Search warrants are ordinarily required for searches of dwellings, and absent an emergency, no less could be required where intrusions into the human body are concerned. The requirement that a warrant be obtained is a requirement that inferences to support the search `be drawn by a neutral and detached magistrate instead of being judged by the officer engaged in the often competitive enterprise of ferreting out crime.' The importance of informed, detached and deliberate determinations of the issue whether or not to invade another's body in search of evidence of guilt is indisputable and great.

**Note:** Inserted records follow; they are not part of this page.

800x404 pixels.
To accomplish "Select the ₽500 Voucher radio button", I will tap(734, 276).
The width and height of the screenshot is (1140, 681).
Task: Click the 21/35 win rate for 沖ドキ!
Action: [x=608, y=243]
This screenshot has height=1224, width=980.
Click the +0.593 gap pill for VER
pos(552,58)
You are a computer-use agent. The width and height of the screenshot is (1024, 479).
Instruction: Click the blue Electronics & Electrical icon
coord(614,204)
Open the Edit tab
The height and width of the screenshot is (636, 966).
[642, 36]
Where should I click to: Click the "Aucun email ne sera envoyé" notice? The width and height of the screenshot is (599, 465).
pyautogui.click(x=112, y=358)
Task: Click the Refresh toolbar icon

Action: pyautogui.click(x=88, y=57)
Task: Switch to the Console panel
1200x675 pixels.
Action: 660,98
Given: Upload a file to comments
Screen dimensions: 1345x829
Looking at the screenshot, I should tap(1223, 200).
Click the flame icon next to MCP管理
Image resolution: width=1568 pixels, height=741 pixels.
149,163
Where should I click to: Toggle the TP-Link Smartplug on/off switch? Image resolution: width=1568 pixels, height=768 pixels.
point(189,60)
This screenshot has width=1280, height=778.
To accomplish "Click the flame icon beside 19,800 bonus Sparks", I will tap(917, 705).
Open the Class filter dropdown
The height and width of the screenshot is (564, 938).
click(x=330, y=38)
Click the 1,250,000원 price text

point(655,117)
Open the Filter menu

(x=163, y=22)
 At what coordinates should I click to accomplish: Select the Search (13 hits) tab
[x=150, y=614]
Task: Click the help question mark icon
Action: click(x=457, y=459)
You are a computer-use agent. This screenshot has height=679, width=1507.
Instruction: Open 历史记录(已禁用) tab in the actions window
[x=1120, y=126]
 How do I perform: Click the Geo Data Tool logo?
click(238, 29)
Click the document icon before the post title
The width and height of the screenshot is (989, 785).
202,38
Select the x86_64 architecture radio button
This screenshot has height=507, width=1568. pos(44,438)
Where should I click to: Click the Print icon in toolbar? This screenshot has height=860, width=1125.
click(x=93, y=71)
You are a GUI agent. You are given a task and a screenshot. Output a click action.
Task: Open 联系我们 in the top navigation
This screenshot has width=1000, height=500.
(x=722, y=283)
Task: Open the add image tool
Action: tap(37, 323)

Schmerber, 384 U.S. at 769, 86 S.Ct. at 1835. In making an exception to the warrant requirement in Schmerber, thereby allowing police to draw their own inferences, the Supreme Court held that probable cause must be clearly indicated, and that the officer in that case plainly had demonstrated probable cause through his testimony. Here, there is insufficient evidence of probative value to support the trial court's denial of Duncan's motion to suppress.

Reversed.

MAY, J., and BARNES, J., concur.

NOTES

[1] Ind.Code § 9-30-6-2(c) provides that law enforcement officers have three hours after obtaining probable cause that a person has operated a vehicle while intoxicated to administer a chemical test.

[2] We take judicial notice of the record that the accident occurred on a Monday at approximately 5:50 pm. We further note the State's failure to present evidence of an exigent circumstance that would have prevented it from obtaining a search warrant.